RELATORA:Des. Federal VÂNIA HACK DE ALMEIDA
APELANTE:CARLOS NEI PIRES DE MORAES
ADVOGADO:Mauro Antonio Volkmer
APELADO:INSTITUTO NACIONAL DO SEGURO SOCIAL – INSS
ADVOGADO:Procuradoria Regional da PFE-INSS

RELATÓRIO

Trata-se de ação ordinária movida por Carlos Nei Pires de Moraes em face do Instituto Nacional do Seguro Social – INSS buscando o restabelecimento do benefício de pensão previdenciária em razão do óbito de Dirlane de Lourdes Pires de Moraes, ocorrido em 23/06/2010, cessada em 12/01/2011 (fls. 93), por irregularidade constatada sob o argumento de que não restou comprovado o efetivo exercício de atividade rural da falecida na condição de segurada especial, no período de 1991 a 2004.
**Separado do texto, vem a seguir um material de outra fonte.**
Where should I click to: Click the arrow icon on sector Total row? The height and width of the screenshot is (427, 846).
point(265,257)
A sentença das fls. 223/225 julgou o pedido improcedente, condenando o autor ao pagamento das custas processuais e despesas processuais, bem como de honorários advocatícios, estes fixados em R$ 600,00 (seiscentos reais), nos termos do art. 20, §§ 3º e 4º, do CPC, montante a ser atualizado pelo IGP-M/FGV, da sentença até o efetivo pagamento, restando suspensa a exigibilidade em razão da AJG deferida.
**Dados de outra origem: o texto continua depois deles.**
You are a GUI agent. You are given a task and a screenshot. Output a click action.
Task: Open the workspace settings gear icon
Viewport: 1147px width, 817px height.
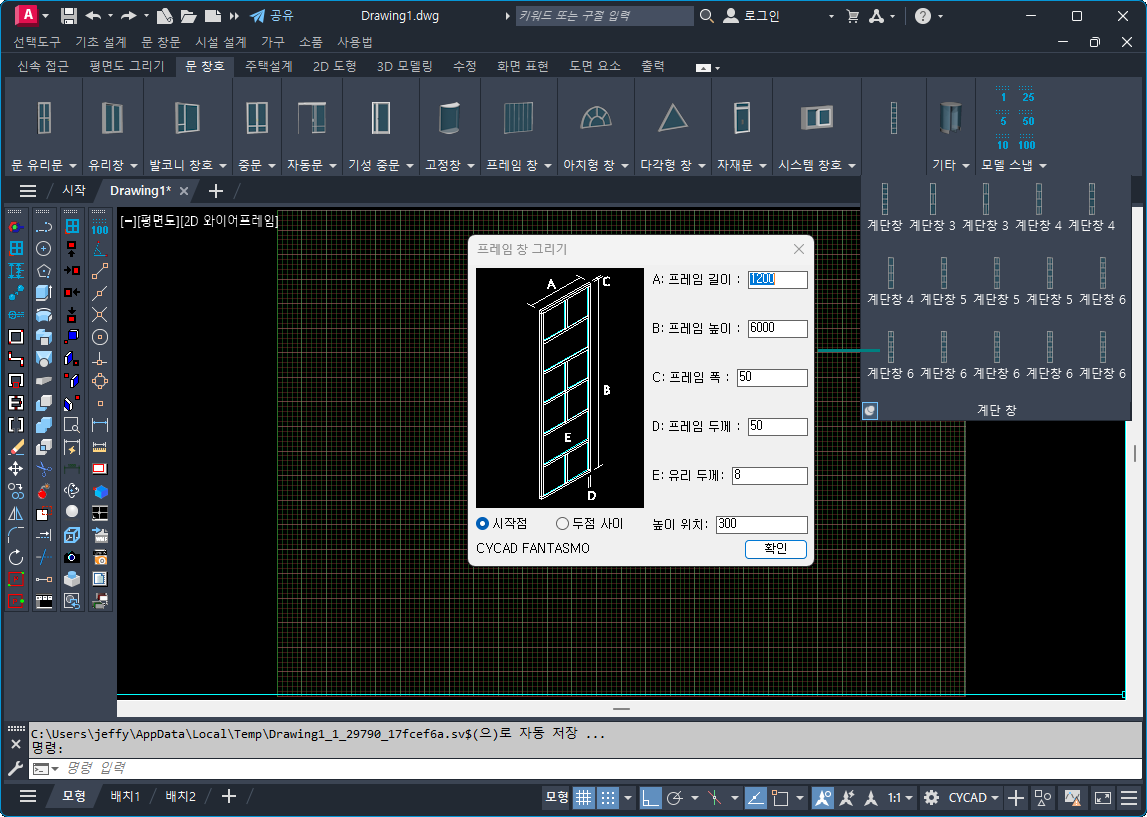pyautogui.click(x=931, y=797)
Em seu apelo, defendeu o autor, que era casado com a falecida, a qual era segurada da previdência social e recebia benefício de aposentadoria por idade rural (DIB 08/11/2004), entendendo que para concessão do benefício de pensão por morte deve ser verificado se houve o implemento dos requisitos para este benefício, uma vez que as regras para aposentadoria por idade são totalmente distintas. Aduz que caso tenha havido alguma irregularidade no ato de concessão da aposentadoria da falecida esposa, por não ter implementado o requisito carência, nada impede ou retira o direito de seus dependentes em ter garantido o benefício de pensão por morte, o qual é isento de carência. Por fim, caso mantida a sentença, requer que o INSS se abstenha da prática de atos tendentes à exigibilidade de devolução de valores pagos e recebidos de boa-fé, tanto da aposentadoria, quanto da pensão por morte.

Apresentadas as contrarrazões, vieram os autos a este Tribunal.

É o breve relatório.

VOTO

Do Direito Intertemporal

Considerando que o presente voto está sendo apreciado por essa Turma após o início da vigência da Lei n.º 13.105/15, novo Código de Processo Civil, referente a recurso interposto em face de sentença exarada na vigência da Lei n.º 5.869/73, código processual anterior, necessário se faz a fixação, à luz do direito intertemporal, dos critérios de aplicação dos dispositivos processuais concernentes ao caso em apreço, a fim de evitar eventual conflito aparente de normas.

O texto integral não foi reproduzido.